BEGIN

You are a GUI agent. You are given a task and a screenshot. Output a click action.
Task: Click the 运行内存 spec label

END
BEGIN

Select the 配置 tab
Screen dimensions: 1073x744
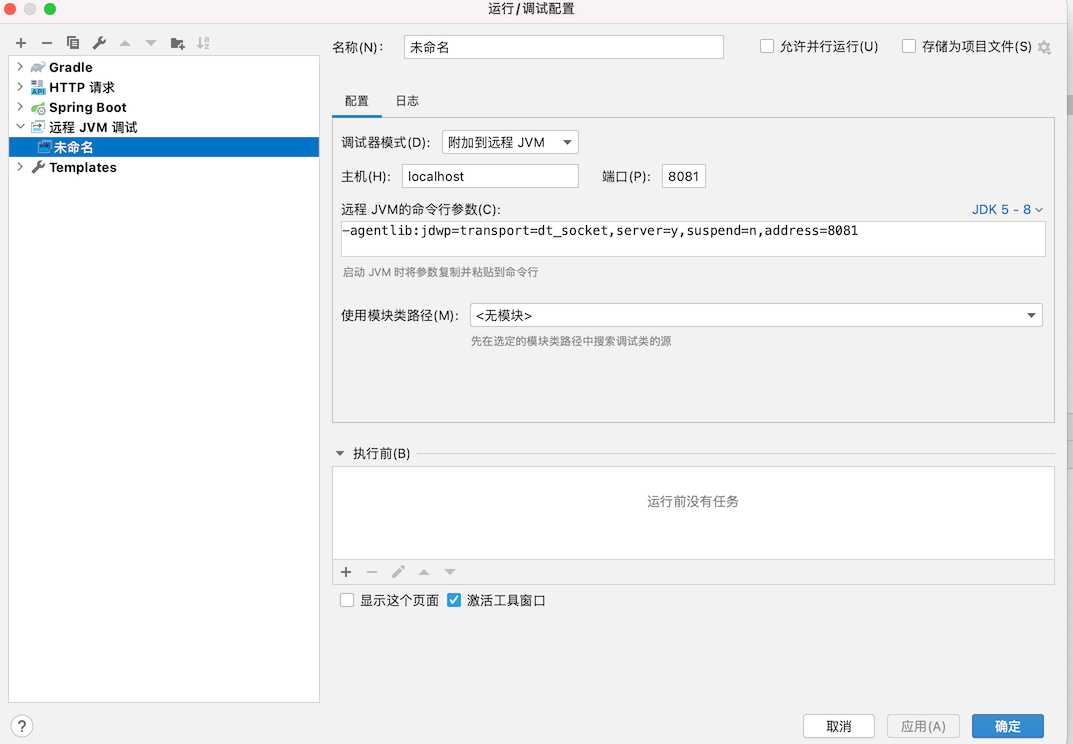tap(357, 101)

END

## The task
Find the line with "You are a GUI" in the material above. Reproduce it and each line after it up to and including the line with "Task: Click the 运行内存 spec label".

## Exercise result
You are a GUI agent. You are given a task and a screenshot. Output a click action.
Task: Click the 运行内存 spec label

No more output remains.